Williams has updated the data to include the present year through March. Even if we get an average amount of precipitation through the summer, 2022 will join 2002 and 2021 as the three driest years in the last century, and most likely the driest since the 1700s, he added.

“We’ve had three of these ‘driest-in-the-last-300-years’ years in the last two decades,” he said.

In their study, Williams and his colleagues determined that the increase in temperatures was the single biggest factor in the current megadrought, shouldering 42% of the overall responsibility. "Regular old bad luck" reduced rain and cloud cover, he said. But without climate change the natural fluctuations of the last few decades would not have qualified as a megadrought, the authors wrote.

What’s more, the most comparable megadrought in the historical record — that late-1500s event — started to lose intensity as it entered its third decade.

That's not happening this time.

“This drought that we’re in now, rather than showing signs of petering out, doubled down last year and then doubled down again this year,” Williams said. “This drought is going as hard now as it ever has.” Temperatures are still high. Rain still isn't falling. There are no signs that relief is coming any time soon.

Sean de Guzman of the California Department of Water Resources measures snow near Echo Summit, Calif.
Sean de Guzman, manager of snow surveys and water supply for the California Department of Water Resources, plunges the snowpack measuring tube into a small patch of snow near Echo Summit, Calif., last month. (Rich Pedroncelli / Associated Press)

Recovering from this drought will take more than a single wet winter. Given the parched conditions on land and the increased demand in the atmosphere, we'll likely need multiple seasons of heavy precipitation to make up for the current water deficit, Albano said.

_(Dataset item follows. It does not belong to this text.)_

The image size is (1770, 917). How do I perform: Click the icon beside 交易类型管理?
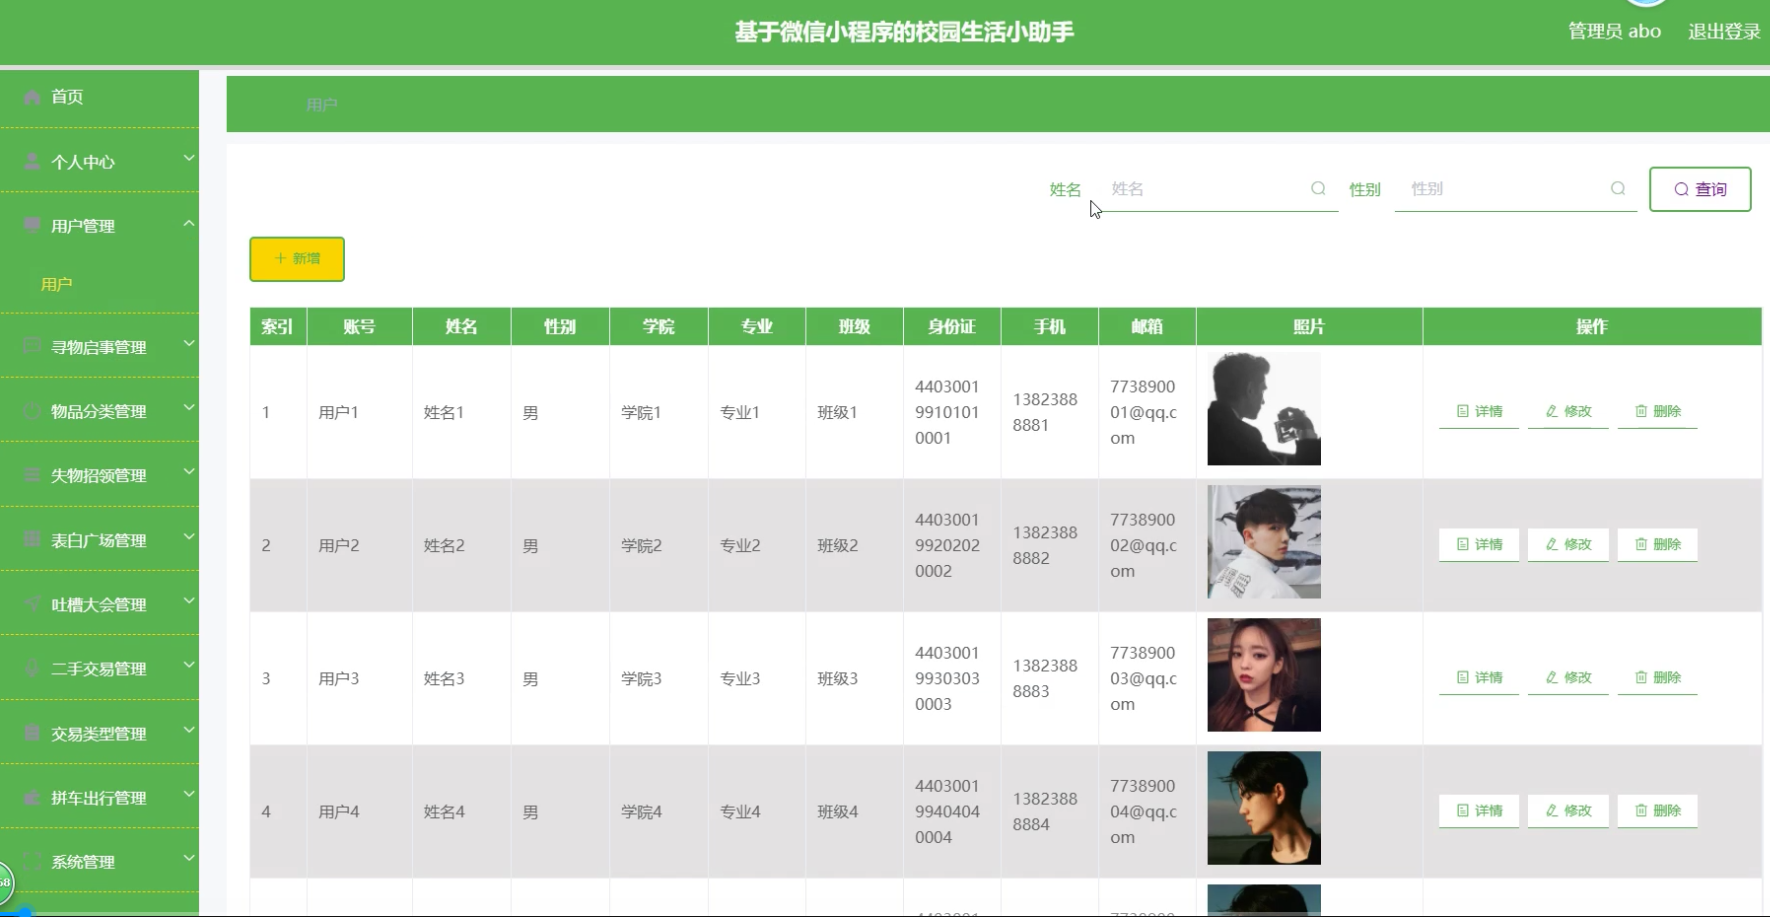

California gets up to 50% of its annual precipitation from the atmospheric rivers that redistribute water vapor from the tropics to the poles. These rivers are expected to become more erratic as the climate changes, with fewer storms that are far more intense and destructive. Global warming is also disrupting the El Niño cycle, again concentrating rain in fewer, more aggressive storms.

Predicting exactly when those things will happen is about as impossible as knowing when the next earthquake will hit.

There are bound to be wetter years than this one at some point, climate scientists say, but that doesn’t change the underlying trend toward hotter temperatures and more arid soils.

A boat navigates Lake Mead, where a white "bathtub ring" along the shore shows how much higher the water level should be.
A boat navigates Lake Mead, where a white "bathtub ring" along the shore shows how much higher the water level should be. (Luis Sinco/Los Angeles Times)

“Whatever was normal — not that there is much normal — is certainly shifting,” Abatzoglou said. “How we prepare for this is becoming a really challenging question for all walks of life that are dependent on water, which is everybody.”

Just as there has been a fundamental shift in average temperature, the public may need to fundamentally reshape its expectations of water availability.

This drought is unprecedented in modern times, but not unanticipated. In that IPCC report from two decades ago, the authors predicted that if we did nothing to halt climate change, we’d see exactly the kinds of conditions the West is experiencing now: higher daily average temperatures, more heat waves, longer and more frequent droughts, poorer water quality, and more forest fires.

Meanwhile, Las Vegas police say they expect to find more bodies as Lake Mead continues to recede. Many facts people would rather not face are coming to the surface.